The Ballot Gatherers

This year, the Pennsylvania Supreme Court barred election officials from letting political operatives collect completed ballots, citing fraud concerns. But some efforts to limit the role of operatives in absentee voting have been derailed by political jockeying, and the fears, expressed mostly by Democrats, that such controls could diminish turnout.

Three towns in Connecticut tested a program last summer that barred political parties from handling ballot requests. But while the effort was deemed a success, the Legislature declined to make the ban permanent statewide, said Jeffrey B. Garfield, executive director of the State Elections Enforcement Commission.

Campaign workers "tend to target people who are elderly, infirm, low-income, non-English-speaking," Mr. Garfield said. "So there is a psychology of almost fear and intimidation.''

In other cases, new controls have caused interest groups to seek new ways to grab absentee votes. Two years ago, after Iowa placed new restrictions on who can handle ballot applications, political activists discovered an arcane rule that lets almost any people who can gather 100 signatures set up their own polling place where residents can vote early.

After several churches did so last year to fight a casino initiative, unions in Cedar Rapids said they hoped to collect 1,000 votes for Mr. Kerry on Oct. 10 by setting up voting booths at a Teamsters hall during a rally for workers and their families.

The local elections director, Linda Langenberg, said the law required only that their voting booths be set up more than 30 feet away from any electioneering; nonetheless, Ms. Langenberg said, she is concerned. "I won't let them have voting in the same building where they are having a rally," she said.

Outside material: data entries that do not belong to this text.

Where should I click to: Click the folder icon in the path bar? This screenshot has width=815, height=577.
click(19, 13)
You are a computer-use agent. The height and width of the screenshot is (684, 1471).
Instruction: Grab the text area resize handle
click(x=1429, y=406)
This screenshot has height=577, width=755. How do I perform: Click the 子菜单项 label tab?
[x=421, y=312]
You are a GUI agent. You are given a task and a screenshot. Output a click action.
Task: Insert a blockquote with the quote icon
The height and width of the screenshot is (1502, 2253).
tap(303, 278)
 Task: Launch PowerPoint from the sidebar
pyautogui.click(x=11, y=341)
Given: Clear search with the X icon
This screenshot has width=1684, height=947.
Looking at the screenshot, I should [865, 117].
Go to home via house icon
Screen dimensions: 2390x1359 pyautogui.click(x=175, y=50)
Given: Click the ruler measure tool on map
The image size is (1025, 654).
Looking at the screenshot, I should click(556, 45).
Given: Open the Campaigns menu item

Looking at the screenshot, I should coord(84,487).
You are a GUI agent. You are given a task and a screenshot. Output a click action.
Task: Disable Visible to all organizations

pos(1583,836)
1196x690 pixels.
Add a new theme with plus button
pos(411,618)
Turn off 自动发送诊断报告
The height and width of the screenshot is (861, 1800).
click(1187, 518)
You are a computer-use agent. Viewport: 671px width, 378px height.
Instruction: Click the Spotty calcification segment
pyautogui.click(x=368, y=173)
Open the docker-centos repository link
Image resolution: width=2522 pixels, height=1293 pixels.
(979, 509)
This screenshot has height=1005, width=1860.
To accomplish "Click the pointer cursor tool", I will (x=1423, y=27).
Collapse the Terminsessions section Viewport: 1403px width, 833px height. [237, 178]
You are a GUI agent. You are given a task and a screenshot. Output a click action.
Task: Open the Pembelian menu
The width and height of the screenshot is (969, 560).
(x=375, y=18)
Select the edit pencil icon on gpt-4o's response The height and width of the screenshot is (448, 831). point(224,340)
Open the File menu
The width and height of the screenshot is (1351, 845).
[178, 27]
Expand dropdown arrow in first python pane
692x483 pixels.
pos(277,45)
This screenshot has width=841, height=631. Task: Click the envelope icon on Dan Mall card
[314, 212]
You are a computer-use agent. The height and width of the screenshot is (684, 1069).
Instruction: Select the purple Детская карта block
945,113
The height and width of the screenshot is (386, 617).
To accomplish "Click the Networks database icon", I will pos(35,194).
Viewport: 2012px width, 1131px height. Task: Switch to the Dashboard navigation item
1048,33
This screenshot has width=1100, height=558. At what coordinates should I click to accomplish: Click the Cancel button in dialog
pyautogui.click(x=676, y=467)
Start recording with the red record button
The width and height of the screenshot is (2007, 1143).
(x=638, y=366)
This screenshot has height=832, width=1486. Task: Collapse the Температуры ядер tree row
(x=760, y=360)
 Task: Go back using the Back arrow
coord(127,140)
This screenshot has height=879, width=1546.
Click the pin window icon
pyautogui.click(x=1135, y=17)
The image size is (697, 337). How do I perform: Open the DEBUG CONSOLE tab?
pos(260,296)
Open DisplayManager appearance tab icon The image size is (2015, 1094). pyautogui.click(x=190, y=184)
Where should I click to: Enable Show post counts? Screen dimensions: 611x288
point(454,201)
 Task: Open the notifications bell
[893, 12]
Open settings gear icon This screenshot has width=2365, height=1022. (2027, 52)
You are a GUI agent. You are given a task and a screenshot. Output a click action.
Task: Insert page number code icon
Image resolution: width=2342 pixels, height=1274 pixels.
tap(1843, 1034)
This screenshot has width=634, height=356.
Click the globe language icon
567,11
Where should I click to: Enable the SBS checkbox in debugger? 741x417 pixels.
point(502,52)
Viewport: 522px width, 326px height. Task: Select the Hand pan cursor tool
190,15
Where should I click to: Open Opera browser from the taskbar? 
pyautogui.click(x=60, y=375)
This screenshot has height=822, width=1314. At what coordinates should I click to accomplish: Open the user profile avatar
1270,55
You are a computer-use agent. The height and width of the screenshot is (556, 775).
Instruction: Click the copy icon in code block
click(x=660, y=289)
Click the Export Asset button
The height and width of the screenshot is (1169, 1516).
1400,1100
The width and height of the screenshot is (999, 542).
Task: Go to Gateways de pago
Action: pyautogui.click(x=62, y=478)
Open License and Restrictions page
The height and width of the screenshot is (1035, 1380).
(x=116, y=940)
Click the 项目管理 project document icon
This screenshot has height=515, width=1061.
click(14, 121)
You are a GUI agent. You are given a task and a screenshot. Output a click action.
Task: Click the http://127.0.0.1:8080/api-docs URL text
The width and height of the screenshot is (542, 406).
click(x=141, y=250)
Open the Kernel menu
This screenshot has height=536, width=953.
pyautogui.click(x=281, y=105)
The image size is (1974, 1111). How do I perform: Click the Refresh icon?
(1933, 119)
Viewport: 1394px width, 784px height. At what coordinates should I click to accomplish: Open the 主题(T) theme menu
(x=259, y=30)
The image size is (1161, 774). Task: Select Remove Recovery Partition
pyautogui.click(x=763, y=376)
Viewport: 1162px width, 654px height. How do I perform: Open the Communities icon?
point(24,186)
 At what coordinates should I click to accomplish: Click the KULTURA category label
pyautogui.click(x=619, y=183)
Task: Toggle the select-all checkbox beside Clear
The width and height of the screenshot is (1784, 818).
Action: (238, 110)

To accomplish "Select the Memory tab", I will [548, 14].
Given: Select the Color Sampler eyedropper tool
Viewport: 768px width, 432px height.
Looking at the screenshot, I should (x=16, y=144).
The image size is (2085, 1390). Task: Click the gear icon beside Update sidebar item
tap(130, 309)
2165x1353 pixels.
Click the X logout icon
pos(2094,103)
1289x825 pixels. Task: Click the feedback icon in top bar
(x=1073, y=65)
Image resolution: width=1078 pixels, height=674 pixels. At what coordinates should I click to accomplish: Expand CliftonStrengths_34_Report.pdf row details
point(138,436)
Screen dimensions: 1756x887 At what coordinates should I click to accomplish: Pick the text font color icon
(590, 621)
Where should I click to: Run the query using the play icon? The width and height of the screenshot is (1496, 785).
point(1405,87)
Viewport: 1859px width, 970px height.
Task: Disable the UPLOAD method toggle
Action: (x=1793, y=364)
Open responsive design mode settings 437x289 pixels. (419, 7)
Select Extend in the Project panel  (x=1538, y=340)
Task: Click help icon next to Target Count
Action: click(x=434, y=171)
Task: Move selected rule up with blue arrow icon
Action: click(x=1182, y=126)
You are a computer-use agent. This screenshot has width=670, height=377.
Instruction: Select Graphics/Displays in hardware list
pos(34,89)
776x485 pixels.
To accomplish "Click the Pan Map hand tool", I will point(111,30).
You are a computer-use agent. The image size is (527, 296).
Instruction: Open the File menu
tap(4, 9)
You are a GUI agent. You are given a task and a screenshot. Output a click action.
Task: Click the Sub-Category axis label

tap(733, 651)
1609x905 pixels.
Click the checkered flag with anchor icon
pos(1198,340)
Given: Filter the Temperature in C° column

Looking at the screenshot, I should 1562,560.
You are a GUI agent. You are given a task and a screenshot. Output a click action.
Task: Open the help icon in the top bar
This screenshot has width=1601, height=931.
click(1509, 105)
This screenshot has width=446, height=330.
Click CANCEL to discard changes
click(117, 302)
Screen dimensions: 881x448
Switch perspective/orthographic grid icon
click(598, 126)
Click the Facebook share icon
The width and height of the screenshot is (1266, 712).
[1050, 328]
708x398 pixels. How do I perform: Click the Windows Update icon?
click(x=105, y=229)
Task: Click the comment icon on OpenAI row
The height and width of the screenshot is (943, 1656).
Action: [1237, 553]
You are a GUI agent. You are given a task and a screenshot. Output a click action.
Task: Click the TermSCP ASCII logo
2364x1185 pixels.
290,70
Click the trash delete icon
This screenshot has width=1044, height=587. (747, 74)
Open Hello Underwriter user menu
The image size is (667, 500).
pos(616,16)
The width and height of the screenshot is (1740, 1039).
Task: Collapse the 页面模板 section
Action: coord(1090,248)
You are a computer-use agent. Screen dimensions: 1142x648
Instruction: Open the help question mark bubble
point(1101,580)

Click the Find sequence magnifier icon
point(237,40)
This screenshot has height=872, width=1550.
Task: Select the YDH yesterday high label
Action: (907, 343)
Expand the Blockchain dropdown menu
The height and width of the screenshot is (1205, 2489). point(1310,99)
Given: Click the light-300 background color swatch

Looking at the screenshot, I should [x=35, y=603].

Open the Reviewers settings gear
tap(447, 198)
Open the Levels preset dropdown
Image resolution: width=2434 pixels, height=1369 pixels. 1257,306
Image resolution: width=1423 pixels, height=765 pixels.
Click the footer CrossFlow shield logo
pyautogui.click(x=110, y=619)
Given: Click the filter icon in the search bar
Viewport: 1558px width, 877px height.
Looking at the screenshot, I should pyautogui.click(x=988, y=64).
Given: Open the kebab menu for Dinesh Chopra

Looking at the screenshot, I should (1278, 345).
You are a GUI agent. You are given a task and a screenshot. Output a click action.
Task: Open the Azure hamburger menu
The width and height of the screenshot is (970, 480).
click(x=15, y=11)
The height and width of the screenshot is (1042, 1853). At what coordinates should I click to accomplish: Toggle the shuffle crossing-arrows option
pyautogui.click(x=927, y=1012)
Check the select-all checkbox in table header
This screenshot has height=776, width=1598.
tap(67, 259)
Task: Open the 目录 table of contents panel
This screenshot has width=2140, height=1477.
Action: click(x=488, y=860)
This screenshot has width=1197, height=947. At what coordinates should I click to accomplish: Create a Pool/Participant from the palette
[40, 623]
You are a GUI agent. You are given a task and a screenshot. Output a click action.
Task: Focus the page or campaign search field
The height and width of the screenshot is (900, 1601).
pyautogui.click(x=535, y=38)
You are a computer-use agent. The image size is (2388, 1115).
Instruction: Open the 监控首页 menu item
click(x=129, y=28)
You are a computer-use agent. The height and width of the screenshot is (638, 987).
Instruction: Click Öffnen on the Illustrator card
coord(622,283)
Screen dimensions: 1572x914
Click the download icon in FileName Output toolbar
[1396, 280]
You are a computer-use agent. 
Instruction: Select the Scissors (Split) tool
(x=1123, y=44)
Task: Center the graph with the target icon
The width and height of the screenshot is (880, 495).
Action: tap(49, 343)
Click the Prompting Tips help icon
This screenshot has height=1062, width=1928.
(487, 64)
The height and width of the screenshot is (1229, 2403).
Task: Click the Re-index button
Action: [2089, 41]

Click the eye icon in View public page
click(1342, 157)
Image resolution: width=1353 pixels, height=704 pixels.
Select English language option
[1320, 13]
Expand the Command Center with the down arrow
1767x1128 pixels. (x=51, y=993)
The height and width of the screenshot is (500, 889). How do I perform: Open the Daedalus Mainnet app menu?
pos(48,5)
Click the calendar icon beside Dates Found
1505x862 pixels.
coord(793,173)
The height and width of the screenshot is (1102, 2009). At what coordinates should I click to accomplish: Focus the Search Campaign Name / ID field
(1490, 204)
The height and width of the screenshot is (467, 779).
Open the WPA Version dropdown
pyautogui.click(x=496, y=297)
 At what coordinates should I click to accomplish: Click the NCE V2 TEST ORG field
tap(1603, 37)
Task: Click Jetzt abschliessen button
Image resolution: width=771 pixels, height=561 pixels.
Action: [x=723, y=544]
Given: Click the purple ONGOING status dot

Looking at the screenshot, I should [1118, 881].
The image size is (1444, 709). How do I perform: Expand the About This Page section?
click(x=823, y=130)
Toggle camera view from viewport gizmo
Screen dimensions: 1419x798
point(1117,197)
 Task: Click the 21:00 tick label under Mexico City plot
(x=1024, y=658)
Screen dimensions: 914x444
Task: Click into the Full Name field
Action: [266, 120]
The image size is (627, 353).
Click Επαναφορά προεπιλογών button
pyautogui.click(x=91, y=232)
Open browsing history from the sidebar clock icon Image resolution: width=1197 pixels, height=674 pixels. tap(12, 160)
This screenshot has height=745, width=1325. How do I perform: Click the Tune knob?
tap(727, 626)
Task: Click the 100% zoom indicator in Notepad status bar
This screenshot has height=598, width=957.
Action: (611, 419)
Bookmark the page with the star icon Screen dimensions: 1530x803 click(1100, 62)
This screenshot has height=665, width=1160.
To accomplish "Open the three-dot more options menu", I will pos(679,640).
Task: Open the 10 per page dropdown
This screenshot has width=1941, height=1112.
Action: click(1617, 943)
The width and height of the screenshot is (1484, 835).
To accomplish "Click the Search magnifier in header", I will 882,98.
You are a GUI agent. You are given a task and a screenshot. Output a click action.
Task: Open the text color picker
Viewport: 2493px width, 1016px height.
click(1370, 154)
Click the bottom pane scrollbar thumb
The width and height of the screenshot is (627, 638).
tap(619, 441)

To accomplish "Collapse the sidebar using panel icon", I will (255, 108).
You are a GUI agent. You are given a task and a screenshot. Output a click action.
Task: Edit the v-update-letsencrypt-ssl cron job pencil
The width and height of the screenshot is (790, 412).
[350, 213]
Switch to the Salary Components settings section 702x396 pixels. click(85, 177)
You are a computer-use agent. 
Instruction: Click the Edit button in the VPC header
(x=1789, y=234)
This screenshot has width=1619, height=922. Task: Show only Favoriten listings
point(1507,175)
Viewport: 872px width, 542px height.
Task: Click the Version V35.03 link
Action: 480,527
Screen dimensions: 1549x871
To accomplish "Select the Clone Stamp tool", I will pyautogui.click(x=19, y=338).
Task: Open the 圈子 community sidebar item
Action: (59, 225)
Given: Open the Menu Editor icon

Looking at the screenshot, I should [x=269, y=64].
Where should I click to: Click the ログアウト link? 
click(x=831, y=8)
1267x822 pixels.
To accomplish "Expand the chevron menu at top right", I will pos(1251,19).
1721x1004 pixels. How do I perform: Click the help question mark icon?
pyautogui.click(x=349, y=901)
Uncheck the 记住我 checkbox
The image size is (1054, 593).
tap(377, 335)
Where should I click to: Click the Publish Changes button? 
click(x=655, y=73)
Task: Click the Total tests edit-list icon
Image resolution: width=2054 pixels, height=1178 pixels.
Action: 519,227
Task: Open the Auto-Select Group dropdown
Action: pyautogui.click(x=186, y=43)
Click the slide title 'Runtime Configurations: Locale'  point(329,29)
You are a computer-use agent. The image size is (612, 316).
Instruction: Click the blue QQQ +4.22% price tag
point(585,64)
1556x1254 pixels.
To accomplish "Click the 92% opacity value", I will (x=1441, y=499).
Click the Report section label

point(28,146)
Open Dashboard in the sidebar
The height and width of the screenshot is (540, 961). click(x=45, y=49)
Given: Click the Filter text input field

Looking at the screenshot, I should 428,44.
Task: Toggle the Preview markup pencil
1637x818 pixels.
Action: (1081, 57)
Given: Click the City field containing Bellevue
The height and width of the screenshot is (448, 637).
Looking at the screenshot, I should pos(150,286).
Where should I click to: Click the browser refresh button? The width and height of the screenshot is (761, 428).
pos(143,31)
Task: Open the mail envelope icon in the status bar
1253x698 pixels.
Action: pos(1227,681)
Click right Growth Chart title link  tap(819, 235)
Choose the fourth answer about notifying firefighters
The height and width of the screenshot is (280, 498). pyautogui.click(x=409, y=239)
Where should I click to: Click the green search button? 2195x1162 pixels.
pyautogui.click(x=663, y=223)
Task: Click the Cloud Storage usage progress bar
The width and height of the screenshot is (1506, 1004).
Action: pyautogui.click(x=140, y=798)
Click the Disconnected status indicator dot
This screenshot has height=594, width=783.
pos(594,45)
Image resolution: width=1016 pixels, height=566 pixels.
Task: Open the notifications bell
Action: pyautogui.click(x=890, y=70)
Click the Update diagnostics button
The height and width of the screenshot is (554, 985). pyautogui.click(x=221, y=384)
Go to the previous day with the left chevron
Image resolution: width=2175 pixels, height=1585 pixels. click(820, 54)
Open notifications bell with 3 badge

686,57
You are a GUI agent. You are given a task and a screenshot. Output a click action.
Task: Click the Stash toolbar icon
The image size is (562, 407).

Elsewhere, some experts contend that regulators have undermined efforts to fight voting fraud. In West Virginia, Mr. Slone said that three years ago he was forwarding information to the Federal Bureau of Investigation about absentee votes being swapped for $15 and flasks of whiskey when a new secretary of state replaced him with compliance officers who he said did not have the skill to ferret out fraud.

"Absentee voting is one of the most abused things in the state," Mr. Slone said in an interview. And while it mostly surfaces in local elections, he said, the same culprits may be turning out votes in national races, too.

The West Virginia secretary of state's office denies that it has diminished its antifraud effort.

In East Chicago, many voters said their faith in the election process was shaken by the debacle last year in the mayor's race.

The challenger, Mr. Pabey, won the race based on polling-place votes but lost to Mayor Robert A. Pastrick by 278 votes when the absentee ballots were counted. Within days, a civic group, Women for Change, sent 50 volunteers - nurses, secretaries, mill workers - knocking on doors of absentee voters to investigate.

The admissions they got from dozens of voters led Judge Steven King of Lake County Superior Court to render a 104-page decision chock-full of testimony from poor residents like Shelia Pierce. Ms. Pierce said she had been facing eviction when she let an operative working for the mayor's campaign, Allan Simmons, fill out her absentee ballot in return for the promise of a $100 job working outside the polls on Election Day. She said he later threatened her to keep her from testifying.

Mr. Simmons has been charged with three counts of attempted obstruction of justice and six counts of ballot fraud. He has denied the charges. Mr. Pastrick has not been charged with wrongdoing and has denied any involvement in fraud.

In the same election, Elisa Delrio says a local official offered her a $160 job at the polls and even took her absentee ballot to the hospital where she was having surgery. But when she voted instead for Mr. Pabey, her ballot, which she handed to the official, disappeared and was not counted, election records showed.

"It made me so angry," Ms. Delrio says. "Voting is sacred."

Judge King stopped short of voiding the election, saying the 155 votes he had thrown out did not change the outcome, but the Supreme Court of Indiana concluded that it was impossible to determine the true winner. A new election is scheduled for Oct. 26.